Exercise prompt
Tally the lines below that include the string "legend". Reply with the total only.

Extracted data
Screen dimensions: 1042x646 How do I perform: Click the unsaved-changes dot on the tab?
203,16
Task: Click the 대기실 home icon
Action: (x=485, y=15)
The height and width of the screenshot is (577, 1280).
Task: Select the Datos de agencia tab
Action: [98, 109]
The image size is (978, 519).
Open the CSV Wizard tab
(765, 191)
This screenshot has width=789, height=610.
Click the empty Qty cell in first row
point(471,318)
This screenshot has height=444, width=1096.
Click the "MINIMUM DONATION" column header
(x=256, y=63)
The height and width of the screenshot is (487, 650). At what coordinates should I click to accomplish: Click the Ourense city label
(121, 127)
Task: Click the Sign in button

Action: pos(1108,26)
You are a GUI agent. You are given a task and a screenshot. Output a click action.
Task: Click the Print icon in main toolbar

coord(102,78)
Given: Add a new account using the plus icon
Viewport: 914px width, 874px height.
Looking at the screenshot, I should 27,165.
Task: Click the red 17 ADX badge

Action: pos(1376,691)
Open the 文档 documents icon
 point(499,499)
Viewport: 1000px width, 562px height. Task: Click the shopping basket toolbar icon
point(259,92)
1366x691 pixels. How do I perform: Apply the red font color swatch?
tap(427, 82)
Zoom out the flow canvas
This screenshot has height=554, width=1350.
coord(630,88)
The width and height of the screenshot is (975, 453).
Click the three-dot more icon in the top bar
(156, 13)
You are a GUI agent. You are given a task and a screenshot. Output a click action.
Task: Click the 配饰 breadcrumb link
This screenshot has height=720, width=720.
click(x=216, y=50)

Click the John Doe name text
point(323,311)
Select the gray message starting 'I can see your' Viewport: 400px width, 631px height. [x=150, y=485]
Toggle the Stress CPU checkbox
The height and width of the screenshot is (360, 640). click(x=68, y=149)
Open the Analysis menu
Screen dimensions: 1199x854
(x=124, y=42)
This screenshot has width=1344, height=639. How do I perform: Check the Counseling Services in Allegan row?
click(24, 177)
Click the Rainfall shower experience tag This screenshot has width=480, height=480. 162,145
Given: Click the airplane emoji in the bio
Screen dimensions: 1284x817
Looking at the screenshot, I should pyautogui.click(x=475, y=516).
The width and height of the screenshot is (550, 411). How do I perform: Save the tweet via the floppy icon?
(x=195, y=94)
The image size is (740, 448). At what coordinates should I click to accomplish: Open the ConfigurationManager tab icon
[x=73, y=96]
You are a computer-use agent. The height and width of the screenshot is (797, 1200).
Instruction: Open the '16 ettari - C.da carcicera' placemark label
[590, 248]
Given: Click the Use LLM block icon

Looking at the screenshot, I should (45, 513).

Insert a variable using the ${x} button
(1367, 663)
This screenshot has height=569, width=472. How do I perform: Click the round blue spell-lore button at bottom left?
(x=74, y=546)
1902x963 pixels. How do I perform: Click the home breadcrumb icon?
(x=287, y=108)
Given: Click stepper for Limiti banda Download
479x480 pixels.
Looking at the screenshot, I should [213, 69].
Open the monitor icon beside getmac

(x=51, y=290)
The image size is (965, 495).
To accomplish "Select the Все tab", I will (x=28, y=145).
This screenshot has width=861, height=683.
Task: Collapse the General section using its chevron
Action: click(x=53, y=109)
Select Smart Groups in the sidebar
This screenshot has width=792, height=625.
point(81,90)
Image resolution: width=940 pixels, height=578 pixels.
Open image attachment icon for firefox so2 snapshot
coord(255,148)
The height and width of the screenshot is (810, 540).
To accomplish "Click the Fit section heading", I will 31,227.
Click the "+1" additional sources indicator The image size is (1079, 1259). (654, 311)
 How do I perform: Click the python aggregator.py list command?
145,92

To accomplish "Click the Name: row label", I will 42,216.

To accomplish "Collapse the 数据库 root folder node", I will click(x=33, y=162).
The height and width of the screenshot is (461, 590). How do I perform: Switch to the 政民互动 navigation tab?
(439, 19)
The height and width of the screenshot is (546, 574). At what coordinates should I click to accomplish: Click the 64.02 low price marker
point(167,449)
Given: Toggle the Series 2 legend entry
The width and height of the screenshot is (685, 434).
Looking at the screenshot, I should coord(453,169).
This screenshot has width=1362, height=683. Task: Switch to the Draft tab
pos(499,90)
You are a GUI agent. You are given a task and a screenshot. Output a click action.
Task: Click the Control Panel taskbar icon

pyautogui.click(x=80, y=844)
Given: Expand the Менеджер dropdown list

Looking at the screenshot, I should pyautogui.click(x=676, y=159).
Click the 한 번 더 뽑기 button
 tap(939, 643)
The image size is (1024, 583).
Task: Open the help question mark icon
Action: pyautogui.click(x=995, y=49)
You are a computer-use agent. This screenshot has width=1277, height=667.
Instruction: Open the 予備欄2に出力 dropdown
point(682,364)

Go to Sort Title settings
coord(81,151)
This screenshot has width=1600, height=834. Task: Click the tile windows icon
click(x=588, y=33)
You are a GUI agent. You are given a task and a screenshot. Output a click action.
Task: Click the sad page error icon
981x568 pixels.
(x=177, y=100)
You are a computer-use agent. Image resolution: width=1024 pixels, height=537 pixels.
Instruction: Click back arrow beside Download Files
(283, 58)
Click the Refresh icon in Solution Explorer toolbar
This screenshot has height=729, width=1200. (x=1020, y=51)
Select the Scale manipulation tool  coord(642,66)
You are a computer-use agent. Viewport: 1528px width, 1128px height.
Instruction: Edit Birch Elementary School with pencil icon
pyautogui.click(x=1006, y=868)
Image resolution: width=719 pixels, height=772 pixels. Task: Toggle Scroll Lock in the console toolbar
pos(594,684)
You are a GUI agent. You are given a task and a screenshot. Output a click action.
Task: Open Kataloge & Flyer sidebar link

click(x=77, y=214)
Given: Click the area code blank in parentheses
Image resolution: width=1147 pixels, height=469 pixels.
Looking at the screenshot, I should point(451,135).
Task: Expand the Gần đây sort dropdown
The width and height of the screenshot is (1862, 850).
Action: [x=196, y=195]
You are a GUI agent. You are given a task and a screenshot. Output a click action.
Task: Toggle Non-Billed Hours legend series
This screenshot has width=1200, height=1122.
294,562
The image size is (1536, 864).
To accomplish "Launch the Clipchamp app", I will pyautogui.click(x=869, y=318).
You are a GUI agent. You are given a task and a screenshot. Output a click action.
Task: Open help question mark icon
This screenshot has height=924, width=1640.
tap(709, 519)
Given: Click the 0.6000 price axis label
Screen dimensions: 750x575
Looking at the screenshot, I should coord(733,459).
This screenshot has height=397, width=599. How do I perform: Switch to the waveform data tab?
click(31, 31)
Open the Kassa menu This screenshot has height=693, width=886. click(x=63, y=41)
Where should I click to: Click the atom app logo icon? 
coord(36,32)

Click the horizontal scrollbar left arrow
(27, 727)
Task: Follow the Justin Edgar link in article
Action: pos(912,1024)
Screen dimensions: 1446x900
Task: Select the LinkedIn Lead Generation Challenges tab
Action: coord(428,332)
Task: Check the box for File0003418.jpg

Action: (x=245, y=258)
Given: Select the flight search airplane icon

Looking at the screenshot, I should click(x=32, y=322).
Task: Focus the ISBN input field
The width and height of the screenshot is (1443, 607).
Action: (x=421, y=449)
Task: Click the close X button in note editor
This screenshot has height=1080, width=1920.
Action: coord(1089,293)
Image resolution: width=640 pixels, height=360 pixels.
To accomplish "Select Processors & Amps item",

Task response
2